Language Engineering Project
It consists of a word prediction software, using neural networks and n-gram modeling.
First clone the repository
Download the data : https://d396qusza40orc.cloudfront.net/dsscapstone/dataset/Coursera-SwiftKey.zip
We used en_US.news and en_US.twitter
Inside the data/
folder, run the following to preprocess the data (clean the data and split into train/test data):
python DataPreProcess.py -f data_file -tr train_file -t test_file
run the following to manually test the prediction of a model:
python RNN.py -ld -lw -news -wp
and you will be able to start typing words/sentences. Whenever you press enter, the program will output 3 predictions for the current word, or the next one if your input ends with a whitespace. Input exit if you wish to end the program.
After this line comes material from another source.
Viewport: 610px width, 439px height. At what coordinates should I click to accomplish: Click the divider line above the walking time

The flags in parentheses are optional and mean:
-ld
: to load existing model
-lw
: to use lower-case model
-news
: to use model trained on news dataset (default is blog post model)
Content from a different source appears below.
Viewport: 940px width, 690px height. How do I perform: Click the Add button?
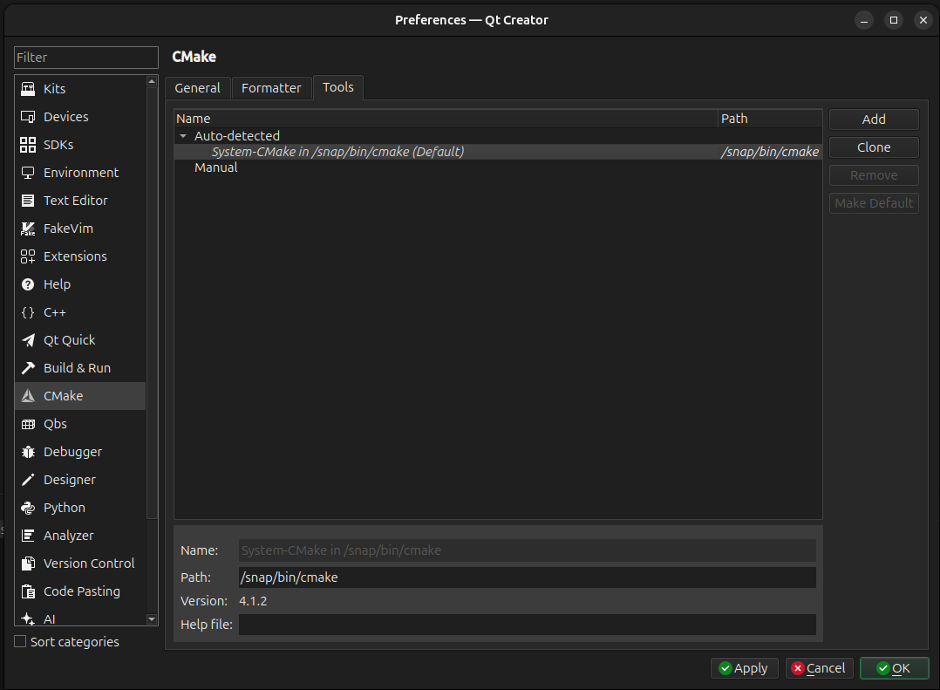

run the following to train an lstm model:
python RNN.py -ld -tr -lw -f "train_file" -e number
where:
-f
: path to training file
-e
: number of epochs (default 5)
-tr
: train
run the following to evaluate an lstm model:
python RNN.py -ld -lw -tf "test_file" -news -ev
where:
-tf
: path to test file
run the following to build a trigram model file from the raw data:
python TrigramTrainer.py -f path/to/data -d path/to/model
Optional: add the -ls
flag to apply laplace smoothing and -lc
to lowerise the data when processing it.
run to following to run the prediction CLI from a model file:
python3 TrigramTester.py -m path/to/model
Optional: add -k path/to/test_data
to compute the proportion of saved keystrokes when running the predictor on test data.